Parameter Description
request The current request object
client_ip Resolved client IP address
create_error_response Factory callback for creating error responses
endpoint_path Optional path for per-endpoint tracking
rate_limit Override for config.rate_limit
rate_limit_window Override for config.rate_limit_window

Returns: None if under the limit, or a 429 response if exceeded.


Sliding Window Algorithm

In-Memory Backend

Uses collections.defaultdict[str, deque[float]] keyed by "{client_ip}:{endpoint_path}" or just "{client_ip}" for global limits.

def _get_in_memory_request_count(
    self, client_ip, window_start, current_time, endpoint_path=""
) -> int:
    key = f"{client_ip}:{endpoint_path}" if endpoint_path else client_ip
    while self.request_timestamps[key] and self.request_timestamps[key][0] <= window_start:
        self.request_timestamps[key].popleft()
    request_count = len(self.request_timestamps[key])
    self.request_timestamps[key].append(current_time)
    return request_count

The deque acts as a sliding window. Timestamps older than current_time - window are evicted on each call.

Redis Backend

Uses a Redis sorted set where:

  • Key: {redis_prefix}rate_limit:rate:{client_ip}:{endpoint_path}
  • Members: Timestamps (as strings)
  • Scores: Timestamps (as floats)

Each request:

  1. Adds the current timestamp (ZADD).
  2. Removes all entries before the window start (ZREMRANGEBYSCORE).
  3. Counts remaining entries (ZCARD).
  4. Sets a TTL of window * 2 to prevent key leakage.

Lua Script for Atomic Operations

When Redis is available, guard-core loads a Lua script at initialization for atomic rate limit operations:

local key = KEYS[1]
local now = tonumber(ARGV[1])
local window = tonumber(ARGV[2])
local limit = tonumber(ARGV[3])
local window_start = now - window

redis.call('ZADD', key, now, now)
redis.call('ZREMRANGEBYSCORE', key, 0, window_start)
local count = redis.call('ZCARD', key)
redis.call('EXPIRE', key, window * 2)

return count

The script SHA is cached in rate_limit_script_sha and executed with EVALSHA on each request.

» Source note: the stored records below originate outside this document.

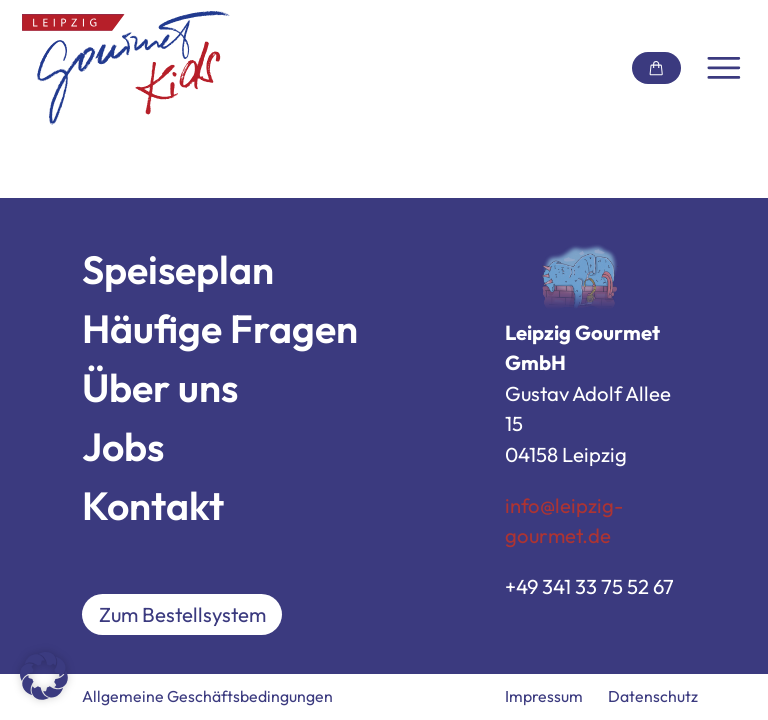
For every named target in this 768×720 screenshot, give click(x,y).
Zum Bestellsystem (182, 614)
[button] (44, 676)
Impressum (544, 696)
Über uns (160, 387)
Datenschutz (653, 696)
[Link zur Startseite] (126, 68)
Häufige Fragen (220, 328)
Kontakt (153, 505)
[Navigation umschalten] (724, 68)
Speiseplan (178, 269)
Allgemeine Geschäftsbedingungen (207, 696)
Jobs (123, 446)
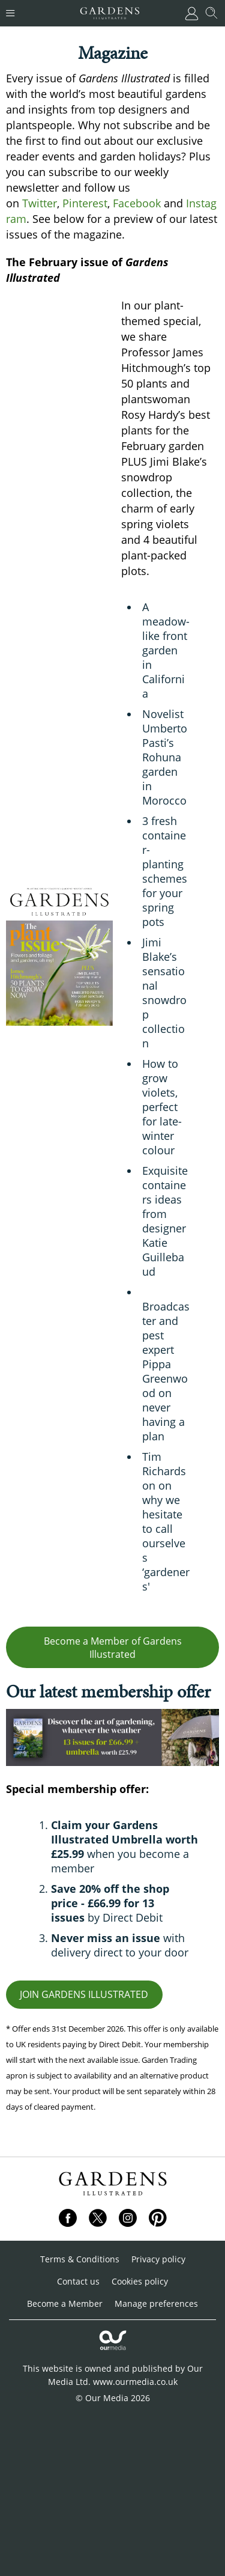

Advantages of the Lua approach:

  • Atomicity: All four operations execute as a single Redis transaction.
  • Performance: One round trip instead of four.
  • Consistency: No race conditions between concurrent requests.

Fallback

If the Lua script is not loaded (e.g., script load failed), the Redis backend falls back to a pipeline of individual commands:

pipeline = conn.pipeline()
pipeline.zadd(key_name, {str(current_time): current_time})
pipeline.zremrangebyscore(key_name, 0, window_start)
pipeline.zcard(key_name)
pipeline.expire(key_name, window * 2)
results = await pipeline.execute()

If Redis fails entirely (connection error), the system falls back to in-memory rate limiting with a log warning.


Per-Endpoint Rate Limits

The RateLimitCheck pipeline check evaluates rate limits in priority order:

Priority Source Configuration
1 Dynamic endpoint rules config.endpoint_rate_limits[path] = (limit, window)
2 Route decorator RouteConfig.rate_limit + RouteConfig.rate_limit_window
3 Geo-based route limits RouteConfig.geo_rate_limits[country] = (limit, window)
4 Global config.rate_limit + config.rate_limit_window

The first matching tier short-circuits evaluation. For endpoint-specific and route-level limits, the endpoint_path parameter is set so that the rate counters are tracked separately from global counters.

Geo-Based Rate Limits

When RouteConfig.geo_rate_limits is configured, the check resolves the client's country via GeoIPHandler, then looks up the limit:

  1. Exact country match (e.g., "US").
  2. Wildcard fallback ("*").
  3. If no match, skips to the next tier.

Initialization

rate_limit_manager = RateLimitManager(config)
await rate_limit_manager.initialize_redis(redis_handler)
await rate_limit_manager.initialize_agent(agent_handler)

Redis initialization triggers the Lua script load. If it fails, the manager logs an error and proceeds with the pipeline fallback.


Reset

await rate_limit_manager.reset()

Clears the in-memory request_timestamps dictionary and deletes all rate_limit:rate:* keys from Redis.